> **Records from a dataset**
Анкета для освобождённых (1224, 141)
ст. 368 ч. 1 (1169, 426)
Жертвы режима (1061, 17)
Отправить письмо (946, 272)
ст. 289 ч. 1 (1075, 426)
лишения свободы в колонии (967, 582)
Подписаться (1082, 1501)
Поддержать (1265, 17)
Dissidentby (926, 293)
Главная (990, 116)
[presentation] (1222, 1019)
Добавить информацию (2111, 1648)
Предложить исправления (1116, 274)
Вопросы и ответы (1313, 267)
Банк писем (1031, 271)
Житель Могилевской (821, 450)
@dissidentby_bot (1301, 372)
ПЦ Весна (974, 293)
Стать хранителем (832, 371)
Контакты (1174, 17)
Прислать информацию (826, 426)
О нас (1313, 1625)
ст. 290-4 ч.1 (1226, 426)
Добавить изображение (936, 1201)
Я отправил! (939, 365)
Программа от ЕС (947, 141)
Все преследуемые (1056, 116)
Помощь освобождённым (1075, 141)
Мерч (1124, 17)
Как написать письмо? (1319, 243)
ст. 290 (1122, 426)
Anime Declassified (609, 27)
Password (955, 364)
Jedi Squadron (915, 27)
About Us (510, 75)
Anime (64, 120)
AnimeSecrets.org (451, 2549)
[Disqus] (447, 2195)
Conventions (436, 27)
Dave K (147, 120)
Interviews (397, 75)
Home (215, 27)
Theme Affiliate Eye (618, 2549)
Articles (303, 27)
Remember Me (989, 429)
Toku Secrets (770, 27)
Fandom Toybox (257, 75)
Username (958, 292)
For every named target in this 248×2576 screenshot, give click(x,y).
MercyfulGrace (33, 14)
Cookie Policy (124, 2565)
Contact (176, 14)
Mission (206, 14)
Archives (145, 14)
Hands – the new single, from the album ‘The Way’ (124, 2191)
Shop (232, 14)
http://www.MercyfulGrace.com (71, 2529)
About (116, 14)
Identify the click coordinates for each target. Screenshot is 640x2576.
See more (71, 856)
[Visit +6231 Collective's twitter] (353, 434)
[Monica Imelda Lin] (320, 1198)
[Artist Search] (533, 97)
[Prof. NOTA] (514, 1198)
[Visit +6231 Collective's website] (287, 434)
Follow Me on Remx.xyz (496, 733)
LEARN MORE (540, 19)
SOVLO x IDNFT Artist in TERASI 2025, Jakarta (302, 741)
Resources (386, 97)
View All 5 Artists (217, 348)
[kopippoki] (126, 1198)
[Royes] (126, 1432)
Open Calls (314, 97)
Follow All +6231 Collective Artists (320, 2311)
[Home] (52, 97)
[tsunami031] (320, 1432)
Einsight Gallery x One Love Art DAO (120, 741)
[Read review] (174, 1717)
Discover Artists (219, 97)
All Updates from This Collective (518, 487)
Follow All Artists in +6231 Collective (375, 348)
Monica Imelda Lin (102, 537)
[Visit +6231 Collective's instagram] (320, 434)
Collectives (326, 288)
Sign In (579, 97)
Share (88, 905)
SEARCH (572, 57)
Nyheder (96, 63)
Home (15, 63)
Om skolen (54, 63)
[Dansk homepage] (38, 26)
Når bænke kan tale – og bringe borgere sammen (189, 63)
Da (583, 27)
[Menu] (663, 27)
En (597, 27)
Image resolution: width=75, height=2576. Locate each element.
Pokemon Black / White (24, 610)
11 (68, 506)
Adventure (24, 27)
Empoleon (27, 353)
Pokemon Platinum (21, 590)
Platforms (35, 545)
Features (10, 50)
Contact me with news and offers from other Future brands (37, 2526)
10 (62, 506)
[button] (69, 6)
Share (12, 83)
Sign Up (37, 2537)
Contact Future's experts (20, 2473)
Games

> **What to produce**
Nothing beyond the line containing "Password (955, 364)" is to be output; the lines above, from the first one onward to that line, are to be transcribed exactly.

> **Answer space**
Анкета для освобождённых (1224, 141)
ст. 368 ч. 1 (1169, 426)
Жертвы режима (1061, 17)
Отправить письмо (946, 272)
ст. 289 ч. 1 (1075, 426)
лишения свободы в колонии (967, 582)
Подписаться (1082, 1501)
Поддержать (1265, 17)
Dissidentby (926, 293)
Главная (990, 116)
[presentation] (1222, 1019)
Добавить информацию (2111, 1648)
Предложить исправления (1116, 274)
Вопросы и ответы (1313, 267)
Банк писем (1031, 271)
Житель Могилевской (821, 450)
@dissidentby_bot (1301, 372)
ПЦ Весна (974, 293)
Стать хранителем (832, 371)
Контакты (1174, 17)
Прислать информацию (826, 426)
О нас (1313, 1625)
ст. 290-4 ч.1 (1226, 426)
Добавить изображение (936, 1201)
Я отправил! (939, 365)
Программа от ЕС (947, 141)
Все преследуемые (1056, 116)
Помощь освобождённым (1075, 141)
Мерч (1124, 17)
Как написать письмо? (1319, 243)
ст. 290 (1122, 426)
Anime Declassified (609, 27)
Password (955, 364)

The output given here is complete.